• WORK ITEM
The answer should be an exact repeat of the stretch of material below from the line containing "Mute the Sound" through the line containing "Open the Token Unlocks tab".

• SUPPLIED RECORDS
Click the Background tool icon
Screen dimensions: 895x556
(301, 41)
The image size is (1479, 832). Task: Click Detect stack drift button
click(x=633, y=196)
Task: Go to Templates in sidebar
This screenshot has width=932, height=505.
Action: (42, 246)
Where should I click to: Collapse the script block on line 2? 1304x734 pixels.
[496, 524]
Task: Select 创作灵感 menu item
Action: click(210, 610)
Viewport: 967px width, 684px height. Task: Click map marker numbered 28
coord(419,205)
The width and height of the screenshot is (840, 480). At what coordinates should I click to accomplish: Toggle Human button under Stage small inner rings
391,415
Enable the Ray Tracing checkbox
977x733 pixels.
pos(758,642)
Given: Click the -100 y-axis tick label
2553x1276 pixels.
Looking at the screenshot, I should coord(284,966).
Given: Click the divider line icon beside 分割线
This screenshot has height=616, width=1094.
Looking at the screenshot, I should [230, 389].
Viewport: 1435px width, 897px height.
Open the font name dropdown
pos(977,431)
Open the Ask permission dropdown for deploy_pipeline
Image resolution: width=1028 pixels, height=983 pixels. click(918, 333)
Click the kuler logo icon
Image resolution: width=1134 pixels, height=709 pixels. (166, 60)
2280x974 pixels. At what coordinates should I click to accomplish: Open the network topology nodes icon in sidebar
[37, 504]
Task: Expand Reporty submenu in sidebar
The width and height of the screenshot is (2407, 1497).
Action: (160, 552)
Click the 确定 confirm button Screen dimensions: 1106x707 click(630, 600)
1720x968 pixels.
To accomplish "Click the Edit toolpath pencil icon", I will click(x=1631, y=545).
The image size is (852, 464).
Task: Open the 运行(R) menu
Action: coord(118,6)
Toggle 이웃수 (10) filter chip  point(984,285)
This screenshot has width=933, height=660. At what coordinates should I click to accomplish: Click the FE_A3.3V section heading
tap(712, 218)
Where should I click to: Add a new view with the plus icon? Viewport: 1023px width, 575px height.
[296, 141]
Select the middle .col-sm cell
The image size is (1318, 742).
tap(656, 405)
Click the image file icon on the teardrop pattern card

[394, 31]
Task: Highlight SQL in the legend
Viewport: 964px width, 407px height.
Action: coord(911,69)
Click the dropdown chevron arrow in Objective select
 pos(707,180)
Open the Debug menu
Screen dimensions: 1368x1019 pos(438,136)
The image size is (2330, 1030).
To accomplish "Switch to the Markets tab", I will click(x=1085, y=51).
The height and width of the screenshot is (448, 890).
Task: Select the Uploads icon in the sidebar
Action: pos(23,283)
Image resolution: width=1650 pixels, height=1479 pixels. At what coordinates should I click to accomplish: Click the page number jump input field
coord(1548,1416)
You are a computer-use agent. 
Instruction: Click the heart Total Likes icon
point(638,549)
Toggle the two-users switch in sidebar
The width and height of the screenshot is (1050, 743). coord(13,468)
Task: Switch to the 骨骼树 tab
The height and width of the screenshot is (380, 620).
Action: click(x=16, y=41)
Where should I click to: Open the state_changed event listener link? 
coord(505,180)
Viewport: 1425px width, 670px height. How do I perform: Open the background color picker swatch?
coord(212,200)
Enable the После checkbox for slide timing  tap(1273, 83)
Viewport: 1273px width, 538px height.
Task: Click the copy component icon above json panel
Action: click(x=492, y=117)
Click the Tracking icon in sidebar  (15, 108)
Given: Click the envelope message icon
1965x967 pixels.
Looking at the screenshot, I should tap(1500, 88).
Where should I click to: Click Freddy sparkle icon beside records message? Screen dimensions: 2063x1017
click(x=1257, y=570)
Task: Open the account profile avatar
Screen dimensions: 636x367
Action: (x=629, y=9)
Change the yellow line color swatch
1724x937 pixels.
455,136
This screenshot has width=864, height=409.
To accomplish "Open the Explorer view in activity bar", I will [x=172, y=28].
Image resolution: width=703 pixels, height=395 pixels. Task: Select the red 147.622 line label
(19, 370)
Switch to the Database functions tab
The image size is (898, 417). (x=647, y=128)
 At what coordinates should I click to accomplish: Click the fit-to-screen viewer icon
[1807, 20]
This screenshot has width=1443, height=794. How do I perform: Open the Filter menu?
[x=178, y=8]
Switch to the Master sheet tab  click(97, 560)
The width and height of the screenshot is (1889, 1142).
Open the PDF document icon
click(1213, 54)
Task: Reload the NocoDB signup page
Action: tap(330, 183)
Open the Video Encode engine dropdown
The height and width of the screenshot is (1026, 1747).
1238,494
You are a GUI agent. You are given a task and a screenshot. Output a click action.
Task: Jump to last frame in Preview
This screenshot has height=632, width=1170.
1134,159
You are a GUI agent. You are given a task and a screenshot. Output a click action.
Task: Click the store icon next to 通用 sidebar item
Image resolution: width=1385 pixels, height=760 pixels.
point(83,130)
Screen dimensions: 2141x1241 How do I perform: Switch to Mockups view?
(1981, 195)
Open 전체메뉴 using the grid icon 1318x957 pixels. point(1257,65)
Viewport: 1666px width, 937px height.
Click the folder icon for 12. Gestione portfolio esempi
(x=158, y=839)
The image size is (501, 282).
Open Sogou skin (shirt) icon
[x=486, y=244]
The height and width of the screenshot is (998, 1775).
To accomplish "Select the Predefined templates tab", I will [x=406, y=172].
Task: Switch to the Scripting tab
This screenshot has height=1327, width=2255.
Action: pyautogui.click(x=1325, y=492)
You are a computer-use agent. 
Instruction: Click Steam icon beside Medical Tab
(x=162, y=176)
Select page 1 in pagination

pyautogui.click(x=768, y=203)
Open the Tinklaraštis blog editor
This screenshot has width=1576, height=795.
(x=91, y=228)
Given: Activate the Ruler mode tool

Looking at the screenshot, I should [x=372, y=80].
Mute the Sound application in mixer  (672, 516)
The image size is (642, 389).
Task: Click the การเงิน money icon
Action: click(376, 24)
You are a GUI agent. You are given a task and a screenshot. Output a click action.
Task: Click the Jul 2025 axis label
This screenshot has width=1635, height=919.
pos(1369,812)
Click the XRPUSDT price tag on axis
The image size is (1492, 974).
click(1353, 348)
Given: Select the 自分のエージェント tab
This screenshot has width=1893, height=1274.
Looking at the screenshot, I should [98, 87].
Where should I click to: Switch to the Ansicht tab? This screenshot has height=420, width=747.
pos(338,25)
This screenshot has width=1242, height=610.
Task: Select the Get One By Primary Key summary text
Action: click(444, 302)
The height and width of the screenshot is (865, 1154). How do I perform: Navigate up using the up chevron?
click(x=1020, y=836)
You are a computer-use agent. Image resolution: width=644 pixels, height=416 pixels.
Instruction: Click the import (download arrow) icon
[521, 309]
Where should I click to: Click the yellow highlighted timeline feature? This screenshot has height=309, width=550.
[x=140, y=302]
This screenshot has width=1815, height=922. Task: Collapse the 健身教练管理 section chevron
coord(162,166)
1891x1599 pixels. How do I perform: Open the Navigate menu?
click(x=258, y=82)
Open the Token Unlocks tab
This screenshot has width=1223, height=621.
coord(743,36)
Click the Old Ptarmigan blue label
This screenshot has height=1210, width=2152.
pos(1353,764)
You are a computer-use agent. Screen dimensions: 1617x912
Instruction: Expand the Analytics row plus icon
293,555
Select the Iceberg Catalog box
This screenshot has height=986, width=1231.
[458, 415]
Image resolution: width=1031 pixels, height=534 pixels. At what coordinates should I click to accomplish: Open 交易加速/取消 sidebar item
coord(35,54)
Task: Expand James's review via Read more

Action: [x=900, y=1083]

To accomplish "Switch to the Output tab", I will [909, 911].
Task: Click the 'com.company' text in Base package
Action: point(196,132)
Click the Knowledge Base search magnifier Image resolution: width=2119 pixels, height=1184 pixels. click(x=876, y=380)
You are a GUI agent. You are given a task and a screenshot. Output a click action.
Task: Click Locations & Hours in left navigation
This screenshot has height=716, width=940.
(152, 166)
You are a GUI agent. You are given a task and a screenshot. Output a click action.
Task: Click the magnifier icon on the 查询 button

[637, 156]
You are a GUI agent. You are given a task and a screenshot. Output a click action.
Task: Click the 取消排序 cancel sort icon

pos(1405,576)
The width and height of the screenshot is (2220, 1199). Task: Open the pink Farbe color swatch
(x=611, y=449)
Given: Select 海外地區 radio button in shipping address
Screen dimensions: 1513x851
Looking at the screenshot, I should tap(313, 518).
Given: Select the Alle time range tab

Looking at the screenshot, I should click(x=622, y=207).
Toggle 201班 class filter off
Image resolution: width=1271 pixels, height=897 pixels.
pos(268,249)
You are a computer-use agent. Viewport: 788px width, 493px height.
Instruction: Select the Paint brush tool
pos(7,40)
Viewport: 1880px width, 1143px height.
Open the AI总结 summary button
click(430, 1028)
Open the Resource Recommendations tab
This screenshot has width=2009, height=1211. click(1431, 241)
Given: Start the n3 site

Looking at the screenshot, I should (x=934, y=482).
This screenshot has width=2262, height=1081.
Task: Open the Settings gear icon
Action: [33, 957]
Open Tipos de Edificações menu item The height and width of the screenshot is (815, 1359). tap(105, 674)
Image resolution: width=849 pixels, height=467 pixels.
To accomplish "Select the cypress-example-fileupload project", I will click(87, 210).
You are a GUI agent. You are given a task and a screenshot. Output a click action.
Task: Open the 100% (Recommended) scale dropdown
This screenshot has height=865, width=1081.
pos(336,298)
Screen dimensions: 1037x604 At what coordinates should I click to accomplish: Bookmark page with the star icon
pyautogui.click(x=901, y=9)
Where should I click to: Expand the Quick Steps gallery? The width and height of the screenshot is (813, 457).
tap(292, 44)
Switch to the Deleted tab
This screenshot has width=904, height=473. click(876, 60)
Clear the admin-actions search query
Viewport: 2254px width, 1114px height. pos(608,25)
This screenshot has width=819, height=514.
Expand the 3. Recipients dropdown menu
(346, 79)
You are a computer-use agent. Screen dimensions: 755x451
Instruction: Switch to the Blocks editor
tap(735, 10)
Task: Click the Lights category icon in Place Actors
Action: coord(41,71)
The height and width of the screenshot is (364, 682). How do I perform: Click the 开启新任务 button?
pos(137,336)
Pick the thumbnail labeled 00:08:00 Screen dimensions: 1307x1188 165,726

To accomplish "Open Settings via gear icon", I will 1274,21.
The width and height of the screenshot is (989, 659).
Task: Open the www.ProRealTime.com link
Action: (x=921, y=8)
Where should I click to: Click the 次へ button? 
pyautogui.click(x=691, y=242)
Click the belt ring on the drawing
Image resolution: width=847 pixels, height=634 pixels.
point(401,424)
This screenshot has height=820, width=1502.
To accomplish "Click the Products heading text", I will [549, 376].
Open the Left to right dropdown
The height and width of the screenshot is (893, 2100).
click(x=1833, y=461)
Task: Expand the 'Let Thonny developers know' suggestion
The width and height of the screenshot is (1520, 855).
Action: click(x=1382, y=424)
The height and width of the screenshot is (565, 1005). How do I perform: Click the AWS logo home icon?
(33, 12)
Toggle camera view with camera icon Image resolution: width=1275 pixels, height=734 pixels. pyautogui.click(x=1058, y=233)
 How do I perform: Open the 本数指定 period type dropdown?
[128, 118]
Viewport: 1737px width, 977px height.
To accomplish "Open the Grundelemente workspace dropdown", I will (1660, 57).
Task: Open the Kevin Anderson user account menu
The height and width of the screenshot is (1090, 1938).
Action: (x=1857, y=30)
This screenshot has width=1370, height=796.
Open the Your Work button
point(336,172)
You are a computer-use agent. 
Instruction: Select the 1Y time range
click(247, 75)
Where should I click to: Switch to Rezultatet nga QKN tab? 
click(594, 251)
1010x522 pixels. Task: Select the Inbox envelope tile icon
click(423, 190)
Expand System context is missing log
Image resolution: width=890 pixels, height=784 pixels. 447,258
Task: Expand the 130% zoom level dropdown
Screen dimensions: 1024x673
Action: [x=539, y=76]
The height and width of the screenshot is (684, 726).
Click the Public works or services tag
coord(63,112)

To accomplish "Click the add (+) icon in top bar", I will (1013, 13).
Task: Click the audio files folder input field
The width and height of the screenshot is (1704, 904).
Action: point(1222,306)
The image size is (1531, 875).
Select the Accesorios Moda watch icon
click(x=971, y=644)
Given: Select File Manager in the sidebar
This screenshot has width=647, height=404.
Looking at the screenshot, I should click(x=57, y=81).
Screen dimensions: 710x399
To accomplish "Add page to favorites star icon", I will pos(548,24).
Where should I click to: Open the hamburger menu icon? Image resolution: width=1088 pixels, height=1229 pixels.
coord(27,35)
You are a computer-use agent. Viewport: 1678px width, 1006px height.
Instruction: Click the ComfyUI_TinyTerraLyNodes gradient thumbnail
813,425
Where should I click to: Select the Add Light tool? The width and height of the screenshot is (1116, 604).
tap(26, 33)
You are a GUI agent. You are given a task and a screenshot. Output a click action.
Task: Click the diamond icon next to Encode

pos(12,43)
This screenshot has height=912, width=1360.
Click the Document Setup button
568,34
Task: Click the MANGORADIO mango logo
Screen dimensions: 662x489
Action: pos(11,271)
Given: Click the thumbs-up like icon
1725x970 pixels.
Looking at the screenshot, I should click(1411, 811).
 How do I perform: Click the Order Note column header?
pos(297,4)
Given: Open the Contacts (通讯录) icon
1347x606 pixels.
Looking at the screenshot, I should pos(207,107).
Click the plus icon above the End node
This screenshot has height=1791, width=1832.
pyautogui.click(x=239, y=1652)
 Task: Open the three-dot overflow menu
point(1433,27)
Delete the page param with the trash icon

• RESULT FOR THIS TASK
Mute the Sound application in mixer  (672, 516)
The image size is (642, 389).
Task: Click the การเงิน money icon
Action: click(376, 24)
You are a GUI agent. You are given a task and a screenshot. Output a click action.
Task: Click the Jul 2025 axis label
This screenshot has width=1635, height=919.
pos(1369,812)
Click the XRPUSDT price tag on axis
The image size is (1492, 974).
click(1353, 348)
Given: Select the 自分のエージェント tab
This screenshot has width=1893, height=1274.
Looking at the screenshot, I should [98, 87].
Where should I click to: Switch to the Ansicht tab? This screenshot has height=420, width=747.
pos(338,25)
This screenshot has width=1242, height=610.
Task: Select the Get One By Primary Key summary text
Action: click(444, 302)
The height and width of the screenshot is (865, 1154). How do I perform: Navigate up using the up chevron?
click(x=1020, y=836)
You are a computer-use agent. Image resolution: width=644 pixels, height=416 pixels.
Instruction: Click the import (download arrow) icon
[521, 309]
Where should I click to: Click the yellow highlighted timeline feature? This screenshot has height=309, width=550.
[x=140, y=302]
This screenshot has width=1815, height=922. Task: Collapse the 健身教练管理 section chevron
coord(162,166)
1891x1599 pixels. How do I perform: Open the Navigate menu?
click(x=258, y=82)
Open the Token Unlocks tab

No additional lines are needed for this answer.